PROVIDED RECORDS »
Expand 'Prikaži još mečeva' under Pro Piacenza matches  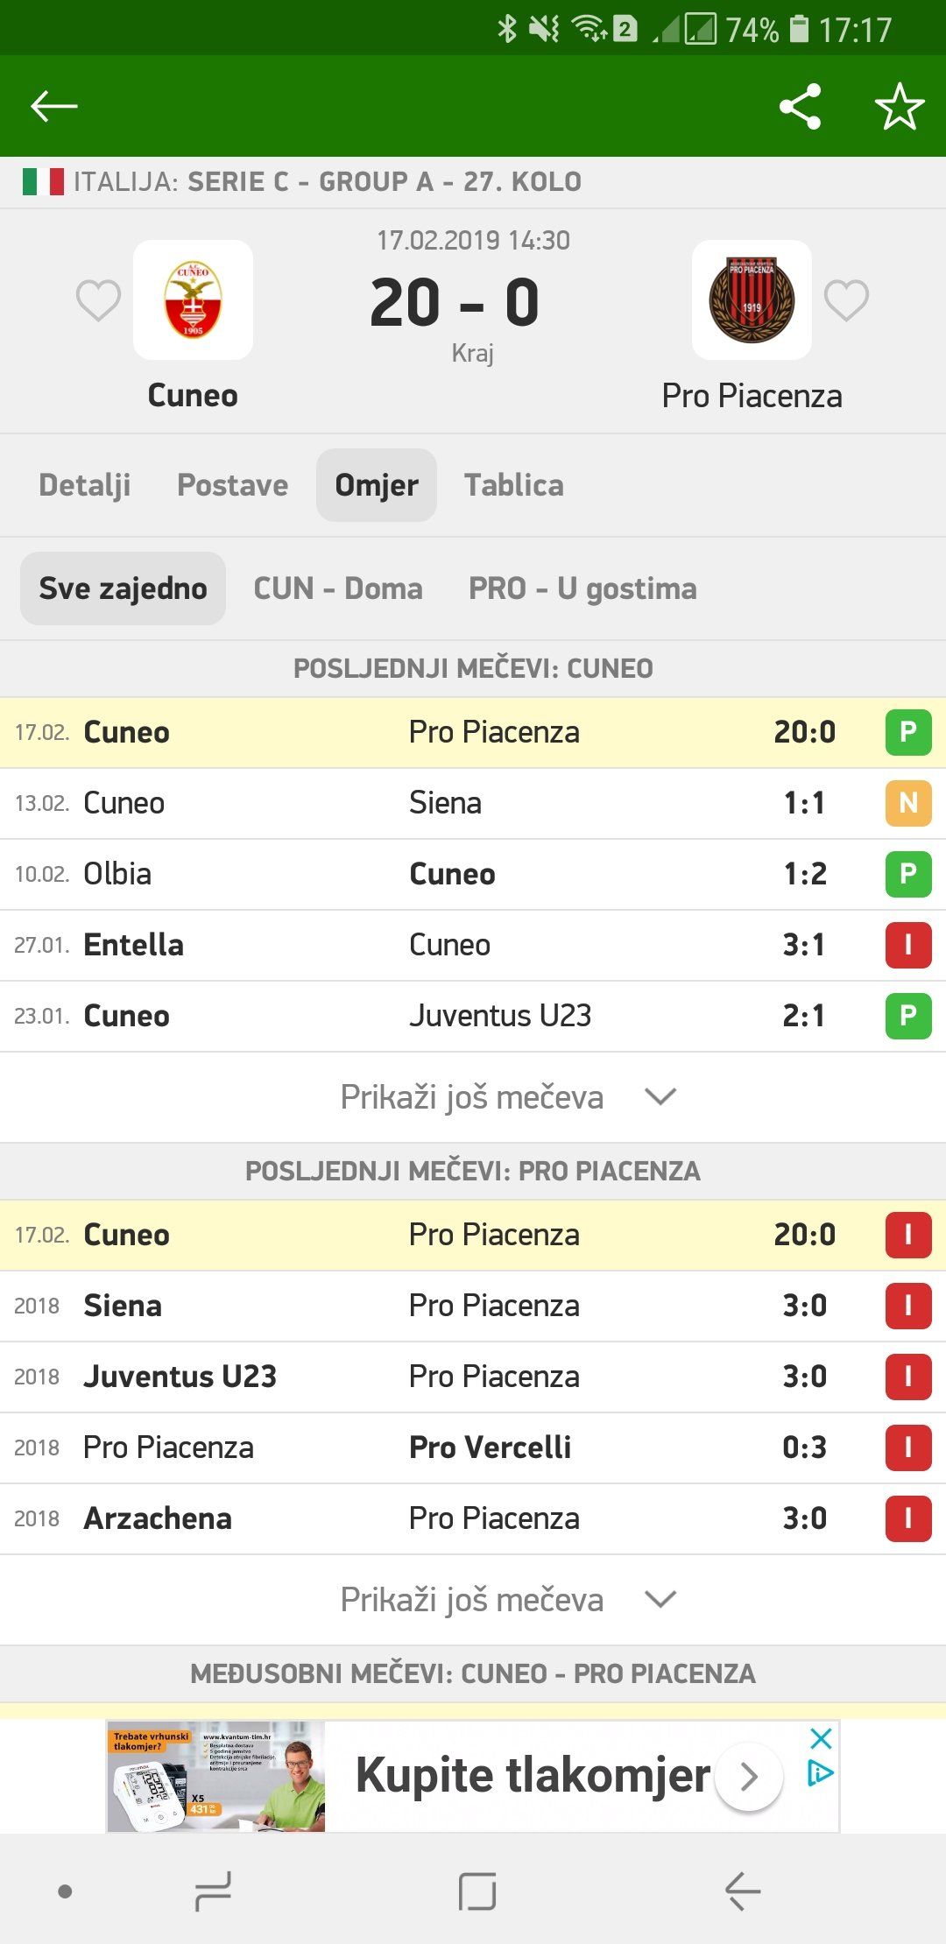pyautogui.click(x=506, y=1599)
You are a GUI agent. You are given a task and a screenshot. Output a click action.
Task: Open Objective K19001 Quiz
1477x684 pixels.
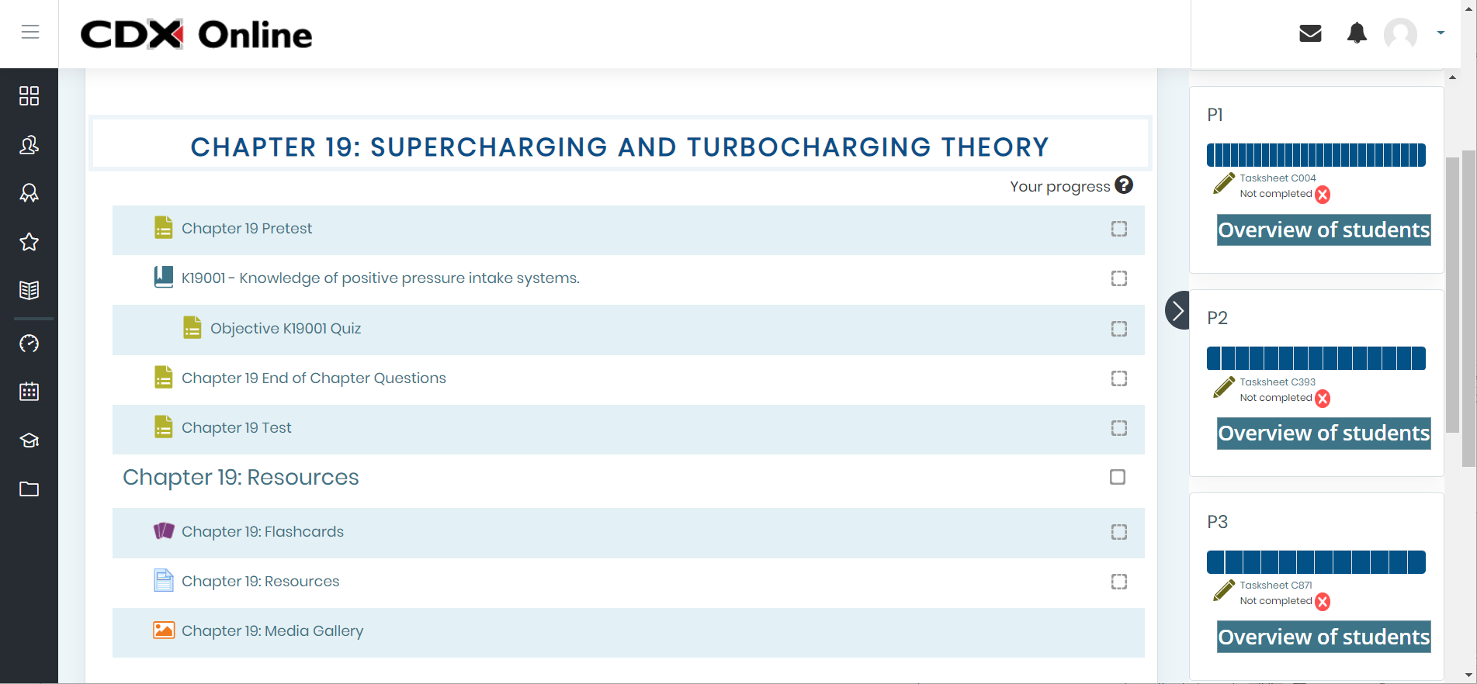pos(285,329)
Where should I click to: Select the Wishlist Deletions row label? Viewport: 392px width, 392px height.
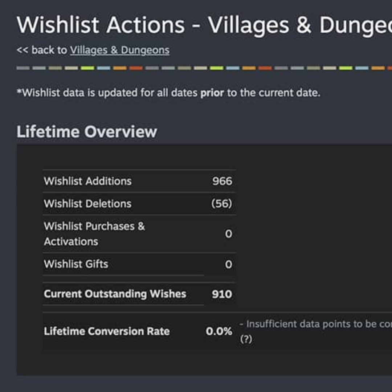[x=87, y=204]
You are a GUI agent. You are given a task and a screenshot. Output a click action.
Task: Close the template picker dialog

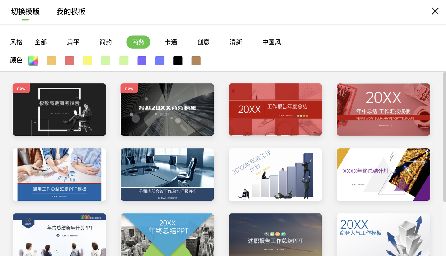coord(435,11)
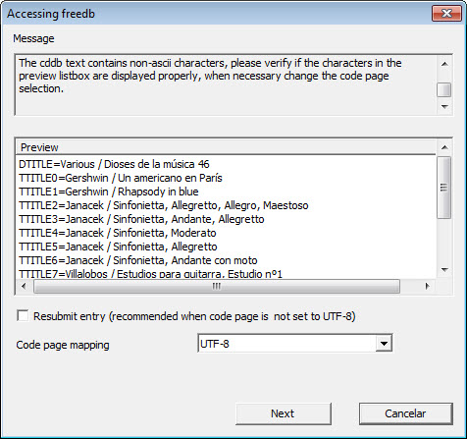This screenshot has width=467, height=439.
Task: Click the Preview list scroll down arrow
Action: [444, 270]
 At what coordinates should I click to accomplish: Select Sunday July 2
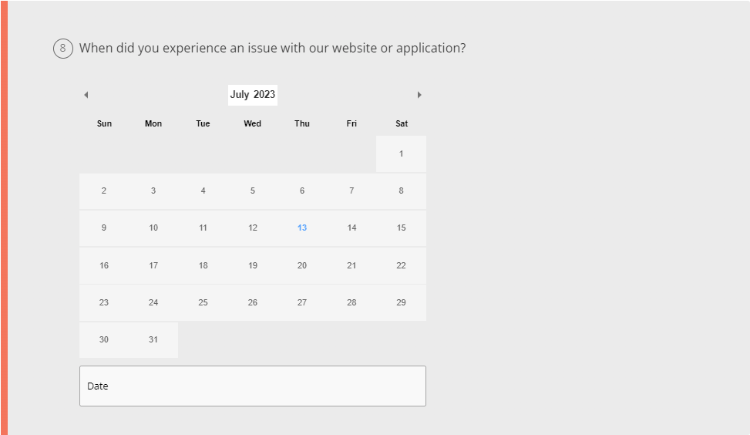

WHAT THE EXERCISE ASKS »
Pictures stay out. Copy exactly, and only, the lines from the one containing "1477x684 pixels." through the end of the data.

EXERCISE RESULT »
1477x684 pixels.
pos(285,329)
Where should I click to: Select the Wishlist Deletions row label? Viewport: 392px width, 392px height.
[x=87, y=204]
You are a GUI agent. You are given a task and a screenshot. Output a click action.
Task: Close the template picker dialog

coord(435,11)
This screenshot has width=467, height=439.
Task: Click the Preview list scroll down arrow
Action: [444, 270]
 At what coordinates should I click to accomplish: Select Sunday July 2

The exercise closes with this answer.